The Pale Galilean: Ernest Renan, Jesus, and Modern History

Will Theiss on France’s greatest historian

In 1884, General Charles Gordon, the bumbling British imperialist who had earned his fame in China, was wasting away at Khartoum. He had gone on a campaign to rescue British assets in the Sudan from a militant Islamic leader he called the Mahdi. Things went very badly. By the beginning of the year he was under siege in the city, awaiting a rescue army that never came and smuggling pathetic messages out to be printed in the Times in London. He also kept a journal. It swings from biblical quotations and eccentric piety to racism and descriptions of his hopeless state of affairs—and back. On October 5, for instance, he described his agony over killing a scorpion in the bathtub (“It stung me upon the finger”). That day he also recorded a rumor that a Frenchman wandering through the desert had been arrested by the Mahdi: “It might be Renan,” he wrote, “the author of the ‘Life of Jesus’ … He was a Roman Catholic priest originally, is a great Arabic scholar, and evidently a very unhappy and restless man.” He went on: “I met him once in the rooms of the Royal Geographical Society one afternoon.” “If it is Renan he will not approve of the pepper system.” And finally, rendering a pithy verdict only an English Victorian could give: “If he comes to the lines, and it is Renan, I shall go and see him, for, whatever one may think of his unbelief in our Lord, he certainly dared to say what he thought, and he has not changed his creed to save his life.”

Whoever Ernest Renan was, this episode suggests that he ought to be condemned to historical oblivion. Most clubbers at the Royal Geographic Society of the nineteenth century have not remained our heroes. Charles Gordon himself was effectively killed as a subject for historical study in 1918 by Lytton Strachey’s sarcastic portrait in Eminent Victorians. But, as three new best-selling books prove, Renan has survived in the imagination of the French public. It is worth wondering what this means.

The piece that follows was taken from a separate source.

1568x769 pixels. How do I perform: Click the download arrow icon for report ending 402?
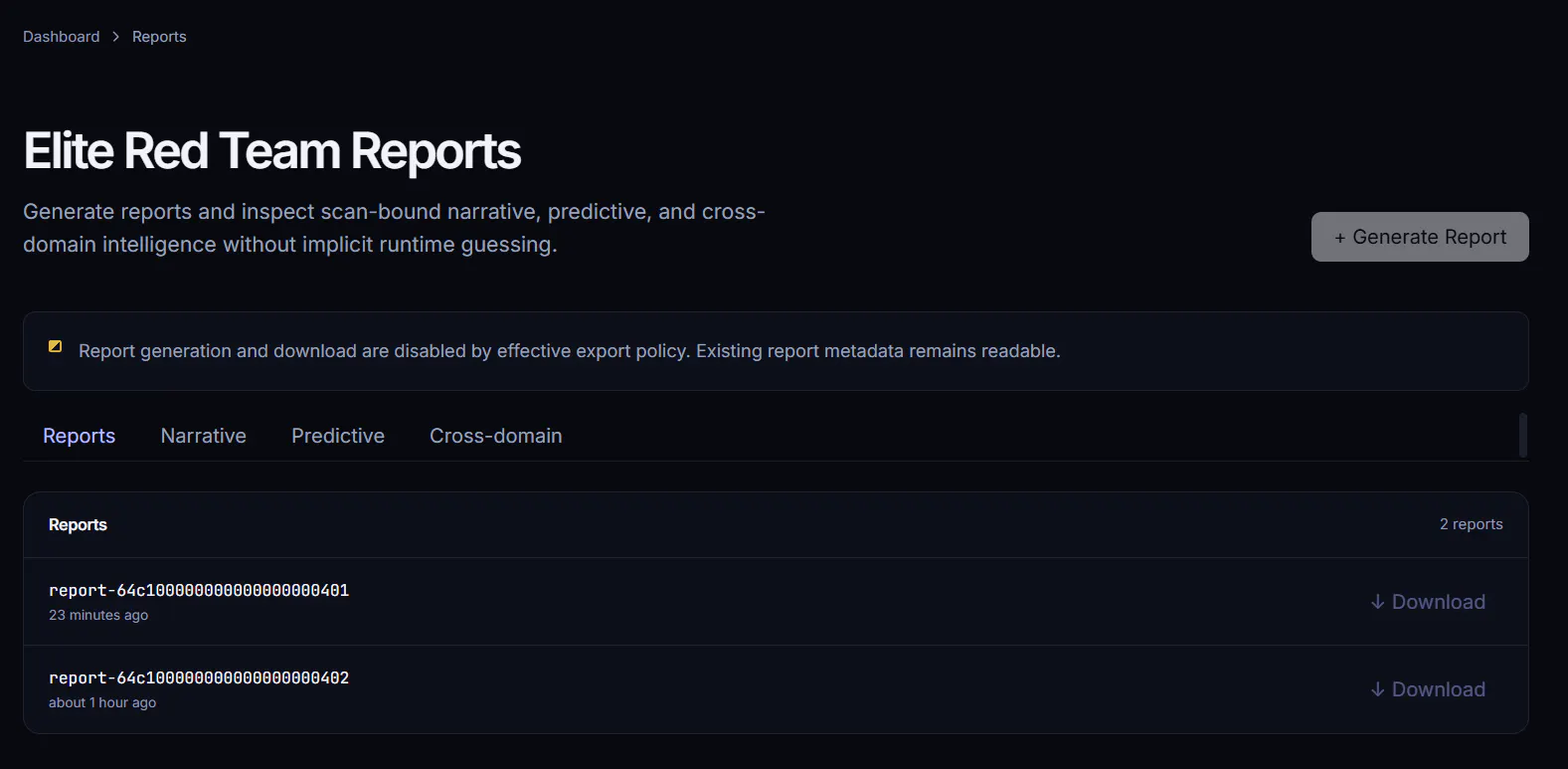coord(1377,689)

Ernest Renan was born in 1823 in Tréguier, a small town in Brittany. His mother and his older sister were his closest companions as long as they lived; Renan never learned, nor has the scrupulous horde of subsequent biographers discovered, very much about his father. He was a captain of the French navy, spent time as a prisoner of the English, and later vanished at sea. Jean Balcou—the author of an authoritative new biography which won the prestigious Prix de la Biographie of the Académie Franc̨aise in 2016 and which was reissued in paperback earlier last year—suggests that the many months Renan spent at sea, anywhere from Norway to Lebanon, brought the son closer to the father.

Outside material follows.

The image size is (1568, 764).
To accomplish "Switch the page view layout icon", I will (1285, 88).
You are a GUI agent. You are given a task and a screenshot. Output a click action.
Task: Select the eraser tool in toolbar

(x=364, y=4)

It was not unusual that Renan, a prize-winning student from a pious family, should have been ushered into the priesthood. But if his mother imagined her son a simple priest in Tréguier, she should not have allowed him, in 1838, to begin his theological studies at the age of fifteen in Paris. Immediately Renan felt the shock of discovery and the whirl of intellectual excitement. “I saw things,” Renan wrote years later, “that were as new to me as if I had suddenly been transported to France from Tahiti or from Timbuktu.” The next seven years he devoted to study at three historic Parisian institutions: first, Saint-Nicolas-du-Chardonet, one of the glories of medieval Paris, where Renan regarded the famous abbot Dupanloup as a father figure; next, two years of philosophy at Issy, at that time a rural and charming park on the Seine outside the city; and lastly, three years at Saint Sulpice. It was at Issy that things began to go, from the point of view of the Church, off the rails. Renan began to study and ponder with new zeal, not theology, but Kant and Descartes. His teachers were either amused or furious. His mathematics professor predicted that he would never take care of the “poor souls” entrusted to him: “He’ll always be studying … he’ll simply say to those who come searching for him: oh! leave me alone, leave me alone.” Another teacher at Issy put it in simpler terms by thundering, vous n’êtes pas chrétien, “you’re no Christian.”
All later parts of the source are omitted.